YOUR INSTRUCTIONS. Reproduce every one of the records below word for word, changing nothing.
++++++
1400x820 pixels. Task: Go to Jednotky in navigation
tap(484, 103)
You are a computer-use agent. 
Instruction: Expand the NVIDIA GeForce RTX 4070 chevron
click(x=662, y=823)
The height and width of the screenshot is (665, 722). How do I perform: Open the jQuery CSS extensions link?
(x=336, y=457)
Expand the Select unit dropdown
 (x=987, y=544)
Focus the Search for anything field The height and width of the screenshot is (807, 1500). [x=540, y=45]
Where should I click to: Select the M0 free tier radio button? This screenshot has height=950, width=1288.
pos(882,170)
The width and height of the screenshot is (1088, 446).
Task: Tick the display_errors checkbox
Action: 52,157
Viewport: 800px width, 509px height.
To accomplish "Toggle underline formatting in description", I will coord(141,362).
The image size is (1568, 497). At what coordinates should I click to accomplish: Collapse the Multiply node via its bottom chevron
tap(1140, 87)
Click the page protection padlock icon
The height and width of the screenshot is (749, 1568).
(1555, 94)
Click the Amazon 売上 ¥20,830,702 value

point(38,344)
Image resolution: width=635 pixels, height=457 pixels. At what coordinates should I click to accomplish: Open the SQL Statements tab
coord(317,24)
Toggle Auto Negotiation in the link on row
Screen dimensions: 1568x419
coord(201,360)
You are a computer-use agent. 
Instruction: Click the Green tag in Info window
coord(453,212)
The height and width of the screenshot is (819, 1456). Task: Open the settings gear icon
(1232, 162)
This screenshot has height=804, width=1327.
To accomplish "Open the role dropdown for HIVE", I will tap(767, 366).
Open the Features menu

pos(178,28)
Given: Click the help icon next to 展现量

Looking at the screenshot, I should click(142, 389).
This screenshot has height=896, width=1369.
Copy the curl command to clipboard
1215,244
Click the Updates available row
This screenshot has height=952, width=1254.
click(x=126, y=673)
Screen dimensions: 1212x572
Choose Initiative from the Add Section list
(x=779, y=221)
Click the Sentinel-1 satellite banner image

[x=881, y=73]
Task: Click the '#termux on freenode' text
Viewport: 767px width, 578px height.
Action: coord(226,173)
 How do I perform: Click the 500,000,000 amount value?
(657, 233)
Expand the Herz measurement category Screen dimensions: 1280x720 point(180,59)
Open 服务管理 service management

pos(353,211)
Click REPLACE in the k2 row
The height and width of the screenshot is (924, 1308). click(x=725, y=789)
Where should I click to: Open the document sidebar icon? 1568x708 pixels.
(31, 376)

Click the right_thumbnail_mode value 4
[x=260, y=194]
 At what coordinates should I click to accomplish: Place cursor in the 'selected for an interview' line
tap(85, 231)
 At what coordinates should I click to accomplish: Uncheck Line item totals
++++++
COMPLETE ANSWER.
1400x820 pixels. Task: Go to Jednotky in navigation
tap(484, 103)
You are a computer-use agent. 
Instruction: Expand the NVIDIA GeForce RTX 4070 chevron
click(x=662, y=823)
The height and width of the screenshot is (665, 722). How do I perform: Open the jQuery CSS extensions link?
(x=336, y=457)
Expand the Select unit dropdown
 (x=987, y=544)
Focus the Search for anything field The height and width of the screenshot is (807, 1500). [x=540, y=45]
Where should I click to: Select the M0 free tier radio button? This screenshot has height=950, width=1288.
pos(882,170)
The width and height of the screenshot is (1088, 446).
Task: Tick the display_errors checkbox
Action: 52,157
Viewport: 800px width, 509px height.
To accomplish "Toggle underline formatting in description", I will coord(141,362).
The image size is (1568, 497). At what coordinates should I click to accomplish: Collapse the Multiply node via its bottom chevron
tap(1140, 87)
Click the page protection padlock icon
The height and width of the screenshot is (749, 1568).
(1555, 94)
Click the Amazon 売上 ¥20,830,702 value

point(38,344)
Image resolution: width=635 pixels, height=457 pixels. At what coordinates should I click to accomplish: Open the SQL Statements tab
coord(317,24)
Toggle Auto Negotiation in the link on row
Screen dimensions: 1568x419
coord(201,360)
You are a computer-use agent. 
Instruction: Click the Green tag in Info window
coord(453,212)
The height and width of the screenshot is (819, 1456). Task: Open the settings gear icon
(1232, 162)
This screenshot has height=804, width=1327.
To accomplish "Open the role dropdown for HIVE", I will tap(767, 366).
Open the Features menu

pos(178,28)
Given: Click the help icon next to 展现量

Looking at the screenshot, I should click(142, 389).
This screenshot has height=896, width=1369.
Copy the curl command to clipboard
1215,244
Click the Updates available row
This screenshot has height=952, width=1254.
click(x=126, y=673)
Screen dimensions: 1212x572
Choose Initiative from the Add Section list
(x=779, y=221)
Click the Sentinel-1 satellite banner image

[x=881, y=73]
Task: Click the '#termux on freenode' text
Viewport: 767px width, 578px height.
Action: coord(226,173)
 How do I perform: Click the 500,000,000 amount value?
(657, 233)
Expand the Herz measurement category Screen dimensions: 1280x720 point(180,59)
Open 服务管理 service management

pos(353,211)
Click REPLACE in the k2 row
The height and width of the screenshot is (924, 1308). click(x=725, y=789)
Where should I click to: Open the document sidebar icon? 1568x708 pixels.
(31, 376)

Click the right_thumbnail_mode value 4
[x=260, y=194]
 At what coordinates should I click to accomplish: Place cursor in the 'selected for an interview' line
tap(85, 231)
 At what coordinates should I click to accomplish: Uncheck Line item totals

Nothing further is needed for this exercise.